Extracted records:
——

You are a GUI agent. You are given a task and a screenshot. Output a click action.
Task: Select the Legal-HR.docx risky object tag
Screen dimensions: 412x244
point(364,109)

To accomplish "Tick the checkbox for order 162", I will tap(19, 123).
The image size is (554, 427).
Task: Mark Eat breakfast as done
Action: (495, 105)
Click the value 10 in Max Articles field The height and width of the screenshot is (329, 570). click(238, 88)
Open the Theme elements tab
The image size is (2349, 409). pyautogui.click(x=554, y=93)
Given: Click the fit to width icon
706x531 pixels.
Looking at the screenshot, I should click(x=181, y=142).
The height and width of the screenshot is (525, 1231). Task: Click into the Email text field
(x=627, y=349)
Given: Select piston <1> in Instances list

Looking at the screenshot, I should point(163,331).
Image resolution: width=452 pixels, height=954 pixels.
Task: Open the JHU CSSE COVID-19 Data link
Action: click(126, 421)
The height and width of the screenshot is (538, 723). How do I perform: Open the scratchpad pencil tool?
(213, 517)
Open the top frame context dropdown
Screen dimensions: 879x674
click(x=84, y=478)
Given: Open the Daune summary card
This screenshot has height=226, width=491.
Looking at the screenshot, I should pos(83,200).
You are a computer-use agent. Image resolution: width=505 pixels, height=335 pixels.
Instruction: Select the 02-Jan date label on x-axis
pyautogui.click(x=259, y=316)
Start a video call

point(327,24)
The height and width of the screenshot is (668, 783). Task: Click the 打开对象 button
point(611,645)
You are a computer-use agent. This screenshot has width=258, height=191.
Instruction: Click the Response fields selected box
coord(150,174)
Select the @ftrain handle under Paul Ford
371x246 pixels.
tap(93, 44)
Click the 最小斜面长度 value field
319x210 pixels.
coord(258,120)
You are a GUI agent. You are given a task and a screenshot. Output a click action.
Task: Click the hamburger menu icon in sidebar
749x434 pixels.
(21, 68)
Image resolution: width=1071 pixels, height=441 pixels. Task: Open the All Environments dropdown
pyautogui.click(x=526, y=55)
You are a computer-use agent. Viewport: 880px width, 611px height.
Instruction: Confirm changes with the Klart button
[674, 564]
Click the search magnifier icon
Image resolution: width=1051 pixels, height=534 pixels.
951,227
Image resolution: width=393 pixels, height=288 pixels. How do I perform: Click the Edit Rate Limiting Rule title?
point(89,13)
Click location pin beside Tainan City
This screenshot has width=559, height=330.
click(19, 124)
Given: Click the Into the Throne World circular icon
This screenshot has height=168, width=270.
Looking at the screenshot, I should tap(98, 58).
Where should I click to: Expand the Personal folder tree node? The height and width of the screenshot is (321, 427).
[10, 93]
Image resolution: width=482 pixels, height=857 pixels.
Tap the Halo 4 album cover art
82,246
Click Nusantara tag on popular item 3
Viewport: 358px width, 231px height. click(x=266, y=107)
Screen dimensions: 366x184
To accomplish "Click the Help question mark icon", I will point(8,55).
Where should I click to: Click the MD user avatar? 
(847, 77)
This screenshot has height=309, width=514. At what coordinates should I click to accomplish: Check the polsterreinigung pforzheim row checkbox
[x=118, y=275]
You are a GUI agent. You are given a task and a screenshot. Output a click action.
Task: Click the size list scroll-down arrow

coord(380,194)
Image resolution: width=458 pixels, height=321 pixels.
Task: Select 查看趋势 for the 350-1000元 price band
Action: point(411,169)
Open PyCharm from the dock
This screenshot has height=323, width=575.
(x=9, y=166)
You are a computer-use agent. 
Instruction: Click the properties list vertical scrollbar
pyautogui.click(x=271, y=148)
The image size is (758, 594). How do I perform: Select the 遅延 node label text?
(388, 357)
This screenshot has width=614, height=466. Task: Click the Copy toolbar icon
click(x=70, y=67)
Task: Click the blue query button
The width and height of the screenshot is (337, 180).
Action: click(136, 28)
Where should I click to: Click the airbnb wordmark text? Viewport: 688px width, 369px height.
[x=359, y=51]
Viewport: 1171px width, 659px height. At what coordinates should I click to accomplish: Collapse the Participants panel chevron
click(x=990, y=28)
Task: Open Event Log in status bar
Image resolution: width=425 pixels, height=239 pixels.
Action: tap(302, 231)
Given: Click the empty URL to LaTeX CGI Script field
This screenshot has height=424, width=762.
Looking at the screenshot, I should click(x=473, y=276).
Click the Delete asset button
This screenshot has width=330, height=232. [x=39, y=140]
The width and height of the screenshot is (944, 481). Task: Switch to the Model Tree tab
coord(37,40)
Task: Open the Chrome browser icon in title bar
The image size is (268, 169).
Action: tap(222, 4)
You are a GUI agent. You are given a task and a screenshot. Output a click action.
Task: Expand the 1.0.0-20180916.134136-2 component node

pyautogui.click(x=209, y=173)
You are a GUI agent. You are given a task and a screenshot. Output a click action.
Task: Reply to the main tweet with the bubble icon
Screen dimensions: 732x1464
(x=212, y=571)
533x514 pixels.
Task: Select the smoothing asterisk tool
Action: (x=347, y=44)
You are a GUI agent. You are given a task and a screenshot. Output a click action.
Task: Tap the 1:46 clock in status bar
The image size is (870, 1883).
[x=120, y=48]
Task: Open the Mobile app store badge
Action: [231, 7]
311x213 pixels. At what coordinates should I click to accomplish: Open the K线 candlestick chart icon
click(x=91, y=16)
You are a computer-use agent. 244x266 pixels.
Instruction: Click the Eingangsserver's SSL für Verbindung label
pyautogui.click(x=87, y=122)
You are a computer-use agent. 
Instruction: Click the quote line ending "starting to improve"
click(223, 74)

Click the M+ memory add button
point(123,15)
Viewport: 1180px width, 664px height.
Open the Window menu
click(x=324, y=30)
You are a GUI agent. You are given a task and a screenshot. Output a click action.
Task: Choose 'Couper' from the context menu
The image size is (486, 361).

——

How to complete this task:
The records above are to be restated word for word.

Output:
You are a GUI agent. You are given a task and a screenshot. Output a click action.
Task: Select the Legal-HR.docx risky object tag
Screen dimensions: 412x244
point(364,109)

To accomplish "Tick the checkbox for order 162", I will tap(19, 123).
The image size is (554, 427).
Task: Mark Eat breakfast as done
Action: (495, 105)
Click the value 10 in Max Articles field The height and width of the screenshot is (329, 570). click(238, 88)
Open the Theme elements tab
The image size is (2349, 409). pyautogui.click(x=554, y=93)
Given: Click the fit to width icon
706x531 pixels.
Looking at the screenshot, I should click(x=181, y=142).
The height and width of the screenshot is (525, 1231). Task: Click into the Email text field
(x=627, y=349)
Given: Select piston <1> in Instances list

Looking at the screenshot, I should point(163,331).
Image resolution: width=452 pixels, height=954 pixels.
Task: Open the JHU CSSE COVID-19 Data link
Action: click(126, 421)
The height and width of the screenshot is (538, 723). How do I perform: Open the scratchpad pencil tool?
(213, 517)
Open the top frame context dropdown
Screen dimensions: 879x674
click(x=84, y=478)
Given: Open the Daune summary card
This screenshot has height=226, width=491.
Looking at the screenshot, I should pos(83,200).
You are a computer-use agent. Image resolution: width=505 pixels, height=335 pixels.
Instruction: Select the 02-Jan date label on x-axis
pyautogui.click(x=259, y=316)
Start a video call

point(327,24)
The height and width of the screenshot is (668, 783). Task: Click the 打开对象 button
point(611,645)
You are a computer-use agent. This screenshot has width=258, height=191.
Instruction: Click the Response fields selected box
coord(150,174)
Select the @ftrain handle under Paul Ford
371x246 pixels.
tap(93, 44)
Click the 最小斜面长度 value field
319x210 pixels.
coord(258,120)
You are a GUI agent. You are given a task and a screenshot. Output a click action.
Task: Click the hamburger menu icon in sidebar
749x434 pixels.
(21, 68)
Image resolution: width=1071 pixels, height=441 pixels. Task: Open the All Environments dropdown
pyautogui.click(x=526, y=55)
You are a computer-use agent. Viewport: 880px width, 611px height.
Instruction: Confirm changes with the Klart button
[674, 564]
Click the search magnifier icon
Image resolution: width=1051 pixels, height=534 pixels.
951,227
Image resolution: width=393 pixels, height=288 pixels. How do I perform: Click the Edit Rate Limiting Rule title?
point(89,13)
Click location pin beside Tainan City
This screenshot has width=559, height=330.
click(19, 124)
Given: Click the Into the Throne World circular icon
This screenshot has height=168, width=270.
Looking at the screenshot, I should tap(98, 58).
Where should I click to: Expand the Personal folder tree node? The height and width of the screenshot is (321, 427).
[10, 93]
Image resolution: width=482 pixels, height=857 pixels.
Tap the Halo 4 album cover art
82,246
Click Nusantara tag on popular item 3
Viewport: 358px width, 231px height. click(x=266, y=107)
Screen dimensions: 366x184
To accomplish "Click the Help question mark icon", I will point(8,55).
Where should I click to: Click the MD user avatar? 
(847, 77)
This screenshot has height=309, width=514. At what coordinates should I click to accomplish: Check the polsterreinigung pforzheim row checkbox
[x=118, y=275]
You are a GUI agent. You are given a task and a screenshot. Output a click action.
Task: Click the size list scroll-down arrow

coord(380,194)
Image resolution: width=458 pixels, height=321 pixels.
Task: Select 查看趋势 for the 350-1000元 price band
Action: point(411,169)
Open PyCharm from the dock
This screenshot has height=323, width=575.
(x=9, y=166)
You are a computer-use agent. 
Instruction: Click the properties list vertical scrollbar
pyautogui.click(x=271, y=148)
The image size is (758, 594). How do I perform: Select the 遅延 node label text?
(388, 357)
This screenshot has width=614, height=466. Task: Click the Copy toolbar icon
click(x=70, y=67)
Task: Click the blue query button
The width and height of the screenshot is (337, 180).
Action: click(136, 28)
Where should I click to: Click the airbnb wordmark text? Viewport: 688px width, 369px height.
[x=359, y=51]
Viewport: 1171px width, 659px height. At what coordinates should I click to accomplish: Collapse the Participants panel chevron
click(x=990, y=28)
Task: Open Event Log in status bar
Image resolution: width=425 pixels, height=239 pixels.
Action: tap(302, 231)
Given: Click the empty URL to LaTeX CGI Script field
This screenshot has height=424, width=762.
Looking at the screenshot, I should click(x=473, y=276).
Click the Delete asset button
This screenshot has width=330, height=232. [x=39, y=140]
The width and height of the screenshot is (944, 481). Task: Switch to the Model Tree tab
coord(37,40)
Task: Open the Chrome browser icon in title bar
The image size is (268, 169).
Action: tap(222, 4)
You are a GUI agent. You are given a task and a screenshot. Output a click action.
Task: Expand the 1.0.0-20180916.134136-2 component node

pyautogui.click(x=209, y=173)
You are a GUI agent. You are given a task and a screenshot. Output a click action.
Task: Reply to the main tweet with the bubble icon
Screen dimensions: 732x1464
(x=212, y=571)
533x514 pixels.
Task: Select the smoothing asterisk tool
Action: (x=347, y=44)
You are a GUI agent. You are given a task and a screenshot. Output a click action.
Task: Tap the 1:46 clock in status bar
The image size is (870, 1883).
[x=120, y=48]
Task: Open the Mobile app store badge
Action: [231, 7]
311x213 pixels. At what coordinates should I click to accomplish: Open the K线 candlestick chart icon
click(x=91, y=16)
You are a computer-use agent. 244x266 pixels.
Instruction: Click the Eingangsserver's SSL für Verbindung label
pyautogui.click(x=87, y=122)
You are a computer-use agent. 
Instruction: Click the quote line ending "starting to improve"
click(223, 74)

Click the M+ memory add button
point(123,15)
Viewport: 1180px width, 664px height.
Open the Window menu
click(x=324, y=30)
You are a GUI agent. You are given a task and a screenshot. Output a click action.
Task: Choose 'Couper' from the context menu
The image size is (486, 361).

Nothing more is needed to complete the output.